Lösliches CR1-Polypeptid mit der Fähigkeit, C3b zu binden, welches LHR-C ist, im Wesentlichen wie in 10 dargestellt, mit den Aminosäurenummern 947 bis 1394.
Verfahren zur Reinigung des löslichen CR1-Polypeptids nach einem der Ansprüche 21 bis 28, umfassend: (a) Erhalten einer Probe, die das Polypeptid beinhaltet; (b) Unterziehen der Probe einer Kationenaustausch-Hochdruck- Flüssigkeitschromatographie; (c) Eluieren des Polypeptids von der Hochdruck-Flüssigkeitschromatographie-Säule; (d) Unterziehen des Polypeptids einer Anionenaustausch-Hochdruck-Flüssigkeitschromatographie; und (e) Eluieren des Polypeptids von der Hochdruck-Flüssigkeitschromatographie-Säule von Schritt (d).
Verfahren nach Anspruch 29, wobei das Polypeptid sCR1 ist, mit den gleichen Eigenschaften wie lösliches CR1, das von der CHO-Zelle DUX B11 hergestellt wird, die das Plasmid pBSCR1 c/pTCSgpt trägt, hinterlegt bei der ATCC und versehen mit der Hinterlegungs-Nummer CRL 10052.
Verfahren nach Anspruch 29 oder 30, in dem Schritt (a) umfasst: (a1) Exprimieren des löslichen CR1-Polypeptids in einer Zelle in Kultur, so dass das CR1-Polypeptid sezerniert wird; (a2) Erhalten einer Probe der Zellkulturflüssigkeit, einschließlich des CR1-Polypeptids.

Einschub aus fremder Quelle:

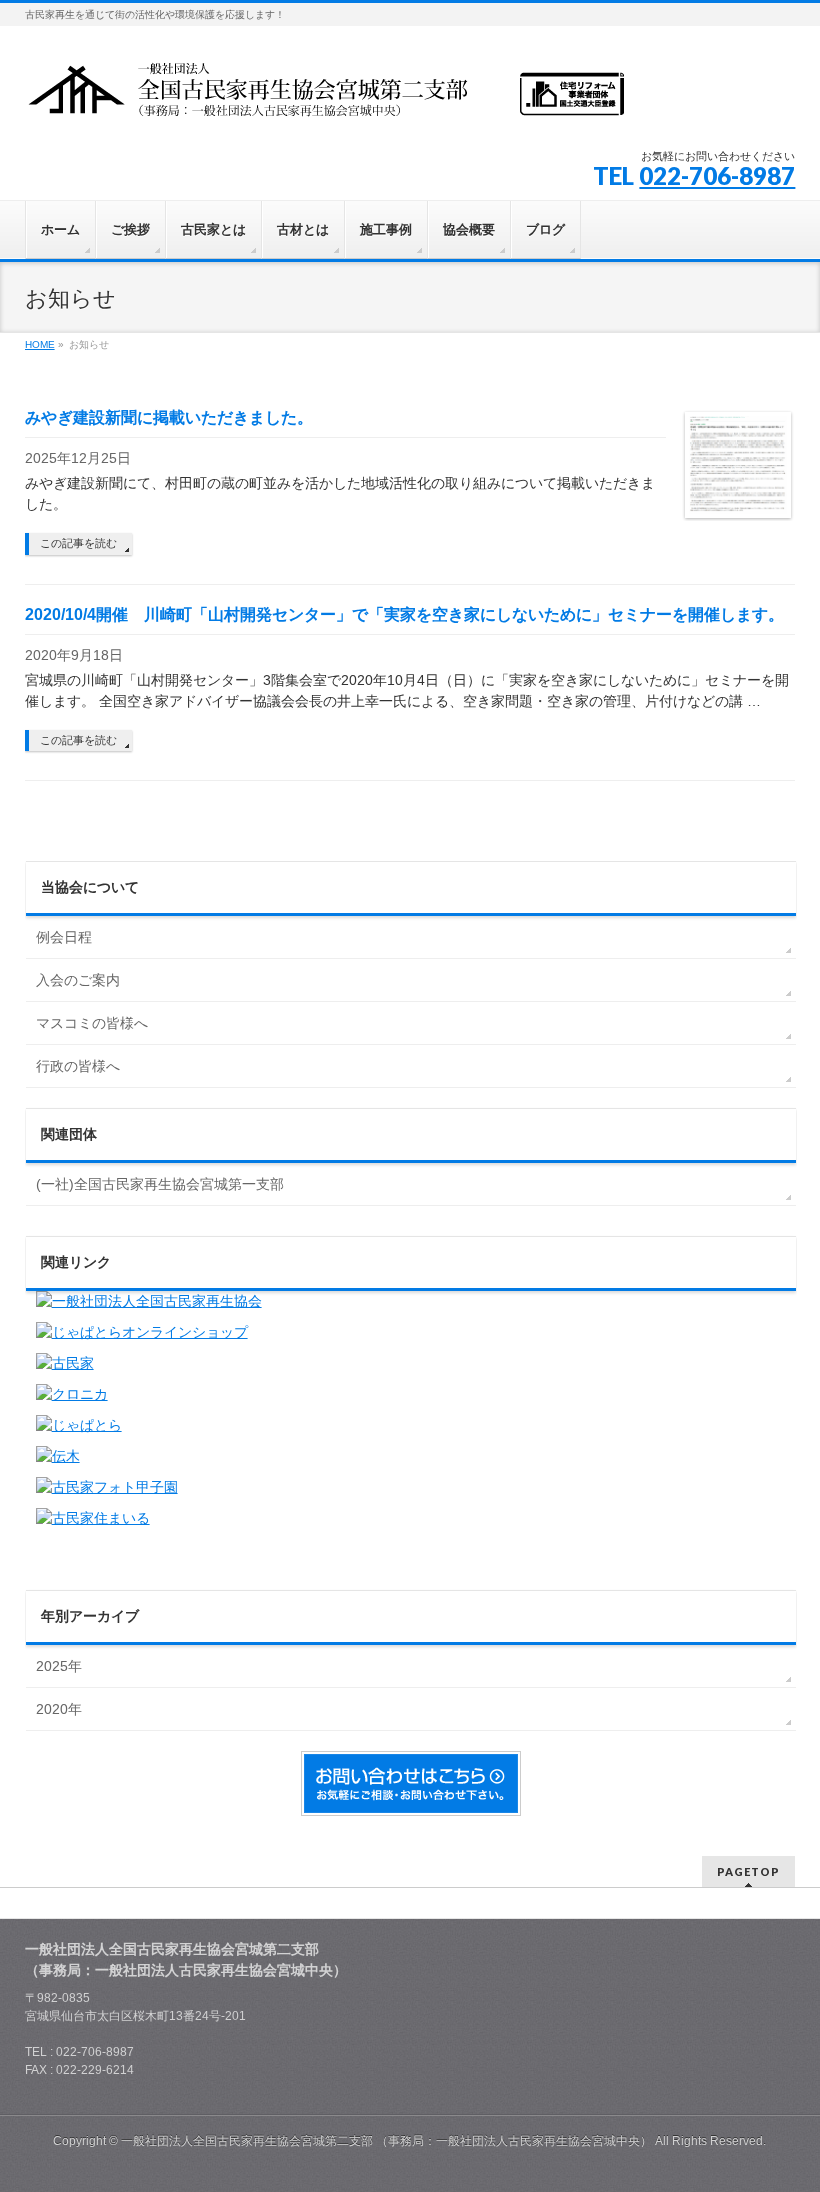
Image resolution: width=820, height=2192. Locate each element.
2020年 (59, 1709)
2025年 (59, 1666)
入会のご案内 (78, 980)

Arzneimittel, umfassend das Polypeptid nach einem der Ansprüche 21 bis 28 und/oder das Polypeptid, hergestellt gemäß dem Verfahren nach einem der Ansprüche 29 bis 31, und einen pharmazeutisch verträglichen Träger.
Arzneimittel nach Anspruch 32 zum Regulieren der Komplementaktivität.
Arzneimittel nach Anspruch 33 zum Behandeln eines Patienten mit einer Immunkrankheit oder einer Krankheit, die unerwünschte oder ungeeignete Komplementaktivität einschließt.
Arzneimittel nach Anspruch 32 zum Behandeln oder Verhindern von Schädigungen in einem Patienten, verursacht durch einen Herzinfarkt.
Arzneimittel nach Anspruch 32 zum Behandeln oder Verhindern von Schädigungen in einem Patienten, verursacht durch Entzündung.
Verwendung des Polypeptids nach einem der Ansprüche 21 bis 28 und/oder des Polypeptids, hergestellt gemäß dem Verfahren nach einem der Ansprüche 29 bis 31, zur Herstellung eines Arzneimittels wie in einem der Ansprüche 32 bis 36 definiert.